When you want to blog but you dread writing
Blogging is a great way to position yourself or your company as an industry expert. Prospective customers want to know who you are and what you stand for. Blogging is a great way to show them instead of telling them.
If it were that simple, we would all be doing it, right? The idea of writing makes some people very anxious, for all sorts of reasons. If you’ve ever been asked to write for the office blog, maybe you thought "I’m a venture capitalist/researcher/ not a writer, I don’t know where to start.” If you’re a small business owner juggling many hats, the idea of one more thing to do might seem exhausting. Where does one even begin, you might ask? Here are five tips will help take the anxiety out of writing.
Fix your attitude
There’s no point approaching writing with impatience and irritation or, worse, resentment. Those emotions will block your access to your creativity. The medium of writing is how you demonstrate your genius to your clients. This is how you demonstrate that you deserve their trust. Take the focus away from you and focus instead on serving your prospective and existing clients.
The same applies to preoccupation or worry. Often, when people say they don’t have anything to contribute to a blog, they mean they’re too preoccupied to access their creativity. Are you worried about your business bills? Are you preoccupied with other work you have to do? Go deal with it. Come back ready to contact your creative muses (we all have those, by the way).
Create a realistic publishing schedule
It sounds good to say that you publish a new blog post every week, until you realise how much work is involved. You have to a have draft ready at least a day before you publish. You need to find a photo to illustrate it. You need to edit it. All this on top of your everyday work. If you fall behind on that once-a-week schedule, you will seem uncommitted. Followers and readers will lose interest and move on. Nobody, especially the Google algorithm, is interested in a sometimes blogger. So keep it realistic. It’s better to post once a month consistently than to blog erratically. If you have the budget, consider outsourcing to a communications agency, as many companies do.
A word of warning: if your content calendar is focused on churning out posts and not creating value for your audience, your audience will disengage, social media specialist Mark Kaigwa warns. As with so much else in life, less content is more impactful.
Brainstorm content ahead of time
Brainstorm several weeks’ or month’s worth of content. Those of you who still use pen and paper (that would be me!), write down 4-6 blog ideas. Flesh out each idea. Develop each idea. How will you open? Bullet point what you will include in the body. How will you conclude? If you’re not into pen and paper, save your notes in tools like Evernote or Dropbox. That way, you can access and develop your writing ideas on your phone, on the fly, as ideas come to you.
We’re not done yet.
Now, open your calendar and schedule each blog idea. Set up reminders that will allow you to work on each idea in time for your publishing schedule.
Scheduling ideas that you’ve developed to some degree achieves two things: first, it helps you set an intention. The deadline makes it a real commitment. You can’t just brush it off. Second, when you do sit down to write, you won’t be starting from scratch. There is nothing worse than staring at a blinking cursor on a blank screen, wondering what to write.
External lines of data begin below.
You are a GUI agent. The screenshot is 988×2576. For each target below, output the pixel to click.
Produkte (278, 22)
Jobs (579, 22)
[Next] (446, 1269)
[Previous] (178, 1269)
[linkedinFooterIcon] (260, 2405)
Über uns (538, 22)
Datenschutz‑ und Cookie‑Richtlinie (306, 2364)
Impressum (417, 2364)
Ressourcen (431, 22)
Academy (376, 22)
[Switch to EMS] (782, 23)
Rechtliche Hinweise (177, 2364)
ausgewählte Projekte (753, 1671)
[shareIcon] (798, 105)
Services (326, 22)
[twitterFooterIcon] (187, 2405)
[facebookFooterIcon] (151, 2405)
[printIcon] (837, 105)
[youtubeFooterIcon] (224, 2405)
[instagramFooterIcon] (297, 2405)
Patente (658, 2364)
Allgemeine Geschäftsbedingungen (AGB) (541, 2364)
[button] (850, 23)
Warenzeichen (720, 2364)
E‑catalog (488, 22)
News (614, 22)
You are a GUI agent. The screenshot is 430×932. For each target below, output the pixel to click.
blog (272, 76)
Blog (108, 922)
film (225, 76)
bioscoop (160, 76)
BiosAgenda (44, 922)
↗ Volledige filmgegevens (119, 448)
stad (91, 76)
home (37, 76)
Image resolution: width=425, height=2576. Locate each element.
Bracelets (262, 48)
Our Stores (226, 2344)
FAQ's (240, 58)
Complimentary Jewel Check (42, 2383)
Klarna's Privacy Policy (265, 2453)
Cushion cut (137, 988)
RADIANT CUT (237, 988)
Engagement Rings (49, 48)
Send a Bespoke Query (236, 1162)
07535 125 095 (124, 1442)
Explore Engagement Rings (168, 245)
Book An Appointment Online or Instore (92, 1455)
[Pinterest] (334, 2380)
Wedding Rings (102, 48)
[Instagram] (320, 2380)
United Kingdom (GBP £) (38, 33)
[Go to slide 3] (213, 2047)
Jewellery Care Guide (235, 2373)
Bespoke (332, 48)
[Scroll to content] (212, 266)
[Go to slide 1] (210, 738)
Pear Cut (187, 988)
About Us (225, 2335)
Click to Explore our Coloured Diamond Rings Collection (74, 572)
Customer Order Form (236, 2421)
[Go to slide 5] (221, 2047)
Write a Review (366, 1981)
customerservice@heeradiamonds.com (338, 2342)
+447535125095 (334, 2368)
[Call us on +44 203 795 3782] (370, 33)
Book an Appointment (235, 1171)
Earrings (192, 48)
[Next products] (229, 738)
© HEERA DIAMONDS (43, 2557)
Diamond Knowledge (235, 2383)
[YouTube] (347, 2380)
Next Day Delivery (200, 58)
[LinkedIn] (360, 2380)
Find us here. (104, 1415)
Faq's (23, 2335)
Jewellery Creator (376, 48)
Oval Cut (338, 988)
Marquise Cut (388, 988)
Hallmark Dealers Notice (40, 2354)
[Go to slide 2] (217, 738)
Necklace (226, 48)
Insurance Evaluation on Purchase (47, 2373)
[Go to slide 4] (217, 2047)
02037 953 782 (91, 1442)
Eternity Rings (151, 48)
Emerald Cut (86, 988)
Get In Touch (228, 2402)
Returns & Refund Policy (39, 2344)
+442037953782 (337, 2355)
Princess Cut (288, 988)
You won’t enjoy blogging if it doesn’t feel authentic to you. With time and practice, you will find and develop your own voice, your own style that feels natural and believable. If you find blogging doesn’t work for you consider vlogging. Perhaps your on-camera personality is more engaging than your inner writer. Content is king, but nobody said it had to be written content. Do what works for you.
The fear will never go away, perfection is a mirage
Channel your anxiety towards making sure the quality of your work is high and engaging. The quest for perfection leads to anxiety and procrastination. Slightly imperfect and timely is better than perfect but too late.
Blogging is a way to create a narrative around your product or service. Done right, it will help you reach your ideal customer, your tribe., the people who really value your proposition. Don’t let anxiety about writing stand in your way.